They say its not over until the fat lady sings. This saying rung so true on Sunday for many an English people as France came from behind to escape the claws of an embarrassing defeat with an amazing 2-1 victory against England in the Euro Championships in Portugal.

The English led by David Beckham and the on-form Frank Lampard had thought that the game was in the bag with a 1-0 lead with two minutes to go.

But this was not to be as the great French kept the pressure up through out, playing short passes inside the danger area, mostly directed at Arsenals striker extraordinaire Thierry Henry.

The pressure finally paid off when they were awarded a free kick, which Zinadine Zizou Zidane (who else?) converted, leaving Englands keeper David James speechless and motionless.

The Real Madrid midfield general later scored an unstoppable penalty that sealed Frances historic victory. Drama.

What does this have to do with SA football? The lessons here are that firstly since we are involved in the 2006 World Cup qualifiers with no-name countries like the Cape Verde (against whom we won 2-0 in Bloemfontein) in our group many have concluded that our qualification will almost be automatic.

This is the type of mentality that Beckham et al. had with a 1-0 lead and two minutes to go but they paid the price.

Bafana should be careful not to be complacent as the nature of football is that we cannot judge opponents by looking at their position on the FIFA world rankings, thats academic.

The reality on the field is something else.

Secondly we need to have a player who can dictate the pace of play like Frances Zizou. The current crop of national players does not have a Doctor Khumalo, Lucas Radebe, Neil Tovey, John Moeti or Jomo Sono.

The kind of player who can lift the others when the going is tough and thats what Zidane did against England.

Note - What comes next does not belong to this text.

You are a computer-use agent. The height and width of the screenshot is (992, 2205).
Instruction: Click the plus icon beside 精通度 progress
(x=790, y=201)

Many ask what League champions Kaizer Chiefs would've done without the leadership, experience and tenacious determination Shoes Moshoeu.

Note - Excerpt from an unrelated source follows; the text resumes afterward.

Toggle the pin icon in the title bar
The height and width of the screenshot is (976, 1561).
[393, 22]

Yes a team should not be built around one player, what happens if he can't perform on the day. Then in this case one should rely on a number of players who form the core and who have the ambition and will to carry the baton in the absence of a Captain Marvellous.

This has been very difficult to achieve with our post 1996 players, which brings us to another vital issue. The reality with our national set-up at the moment is that you have players who are frequently caught up in club vs. country dilemmas.

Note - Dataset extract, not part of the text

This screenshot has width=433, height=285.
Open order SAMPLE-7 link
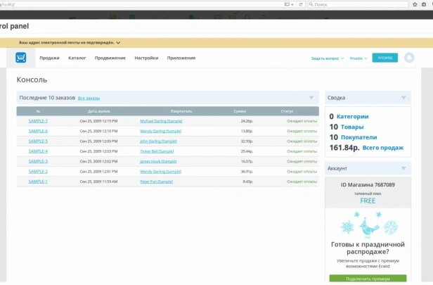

With a situation like this occurring all the time its difficult to have a player or core group of players on whose shoulders the hopes of the country will be carried as the manager doesn't know if they'll perform to their outmost best or even convince their clubs to release them for national team training.

The 1996 Africa nations team was a different crop. You had the Neil Toveys, Lucas Radebes et. Al who put in tremendous efforts into the Bafana shirt.

Legend has it that Jomo Sono was getting married on one Saturday in the early 80s and he went on to play for Pirates on the same afternoon of his wedding scoring a late winner for Pirates in the JPS Special Final.

Thats the kind of determination that has paid off tremendously as now Sono owns his own team in the Premiership and is one of the most successful coaches South Africa has ever had.

Lets hope that the enthusiasm that new manager Philip Baxter has brought into the team will inspire our players to take the bull by its horns and play their hearts out throughout the 2006 World Cup qualification games, whether this is against minnows like the Cape Verde or big football countries like Ghana.

Its not a fluke or pure luck that France managed to record such historic comebacks , it is a the result of commitment to
the national colours plus presence of outstanding character.